In a inform to air upon Sunday’s ’60 Minutes,’ a Lance Armstrong teammate says he witnessed a seven-time Tour de France champ operate EPO, an unlawful performance-boosting drug.
“I saw it in his refrigerator,” Tyler Hamilton tells publisher Scott Pelley. “I saw him speak up it, some-more than a single time.”
The 39-year-old cancer survivor has regularly denied steroid use, though a allegations sojourn underneath sovereign investigation.
Hamilton claims hold of Armstrong’s doping as distant behind as 1999, a initial year a dear race horse won a Tour de France. Other cyclists have common identical sworn statement with investigators.
Now Armstrong has come out swinging, enlisting a Bill Clinton strategist to launch a latest website, Facts4Lance.com, which disputes a assign which opening enhancers contributed to a athlete’s strange winning streak.
Though a site says Armstrong “has upheld scarcely 500 tests over twenty years of competition,” Hamilton claims Armstrong once confessed to unwell a 2001 exam administered during a Tour de Swiss.
“Everyone would be frustrated” by how CBS treated with colour him, Armstrong tells The Daily Beast in deliberating because he forsaken out of a sit-down with Pelley (who will shortly take over as CBS headlines anchor).

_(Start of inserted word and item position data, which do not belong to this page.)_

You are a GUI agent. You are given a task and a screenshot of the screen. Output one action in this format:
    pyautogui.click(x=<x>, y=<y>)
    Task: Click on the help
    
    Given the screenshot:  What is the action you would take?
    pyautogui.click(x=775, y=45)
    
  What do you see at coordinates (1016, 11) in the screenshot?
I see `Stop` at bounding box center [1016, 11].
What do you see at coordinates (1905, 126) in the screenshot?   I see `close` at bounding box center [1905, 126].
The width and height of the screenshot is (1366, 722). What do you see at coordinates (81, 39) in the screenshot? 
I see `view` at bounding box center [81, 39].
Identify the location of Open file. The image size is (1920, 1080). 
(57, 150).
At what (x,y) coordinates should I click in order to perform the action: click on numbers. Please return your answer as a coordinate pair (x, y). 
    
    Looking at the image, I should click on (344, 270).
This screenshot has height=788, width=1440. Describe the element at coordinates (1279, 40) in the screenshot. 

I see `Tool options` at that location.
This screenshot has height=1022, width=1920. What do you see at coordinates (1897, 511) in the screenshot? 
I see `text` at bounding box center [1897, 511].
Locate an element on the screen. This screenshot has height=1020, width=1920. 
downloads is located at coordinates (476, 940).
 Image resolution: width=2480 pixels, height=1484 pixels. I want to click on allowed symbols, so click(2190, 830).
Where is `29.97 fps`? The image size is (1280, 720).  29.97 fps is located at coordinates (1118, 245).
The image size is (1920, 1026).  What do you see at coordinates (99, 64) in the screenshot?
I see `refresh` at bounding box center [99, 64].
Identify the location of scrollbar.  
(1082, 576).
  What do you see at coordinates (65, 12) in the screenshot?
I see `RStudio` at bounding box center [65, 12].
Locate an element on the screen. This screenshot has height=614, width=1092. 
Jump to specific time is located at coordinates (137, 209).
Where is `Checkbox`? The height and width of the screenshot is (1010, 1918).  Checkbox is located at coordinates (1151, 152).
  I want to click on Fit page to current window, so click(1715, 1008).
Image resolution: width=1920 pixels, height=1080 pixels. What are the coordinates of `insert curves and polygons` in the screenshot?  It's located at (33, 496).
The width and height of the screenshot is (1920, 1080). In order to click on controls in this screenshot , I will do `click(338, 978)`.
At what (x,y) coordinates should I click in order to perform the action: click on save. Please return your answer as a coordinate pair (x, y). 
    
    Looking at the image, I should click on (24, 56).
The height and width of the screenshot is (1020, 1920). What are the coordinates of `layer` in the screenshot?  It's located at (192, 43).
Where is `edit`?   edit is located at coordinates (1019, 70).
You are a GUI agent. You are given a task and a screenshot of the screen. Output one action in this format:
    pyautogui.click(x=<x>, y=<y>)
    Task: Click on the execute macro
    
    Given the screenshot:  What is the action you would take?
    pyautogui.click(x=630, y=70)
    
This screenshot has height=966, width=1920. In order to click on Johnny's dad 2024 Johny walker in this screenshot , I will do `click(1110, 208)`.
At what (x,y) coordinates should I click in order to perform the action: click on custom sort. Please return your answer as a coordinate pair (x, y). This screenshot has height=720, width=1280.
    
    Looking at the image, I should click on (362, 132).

The cycling champ says a ’60 Minutes’ writer is not “a loyal shooter…my chronicle of events has never altered upon this, as well as won’t.”
The Armstrong stay claims ’60 Minutes’ refused to hold a accusers’ names in advance. But producers opposite which Armstrong’s lawyers “would theory who it was in a story as well as try to murder their character” as well as yield “all kinds of disastrous things” together with “dark motivation” to disprove any declare accusing him of doping.
“It’s hapless [Lance] won’t do an talk with us,” Jeff Fager, CBS News Chairman, said. “If he never did anything, fine, come upon ’60 Minutes’ as well as discuss it us.”
As for Armstrong’s legions of fans as well as LiveStrong.org members, a Associated Press reports which copiousness sojourn constant to their hero, notwithstanding a scandal. “I do not hold it to be true,” pronounced Raifie Bass, a bicycling air blower as well as cancer survivor. “But if which was a case, it would harm his bequest as a cyclist. But it’s not how most Tours he won or what he’s finished for cycling. It’s what he’s finished for cancer.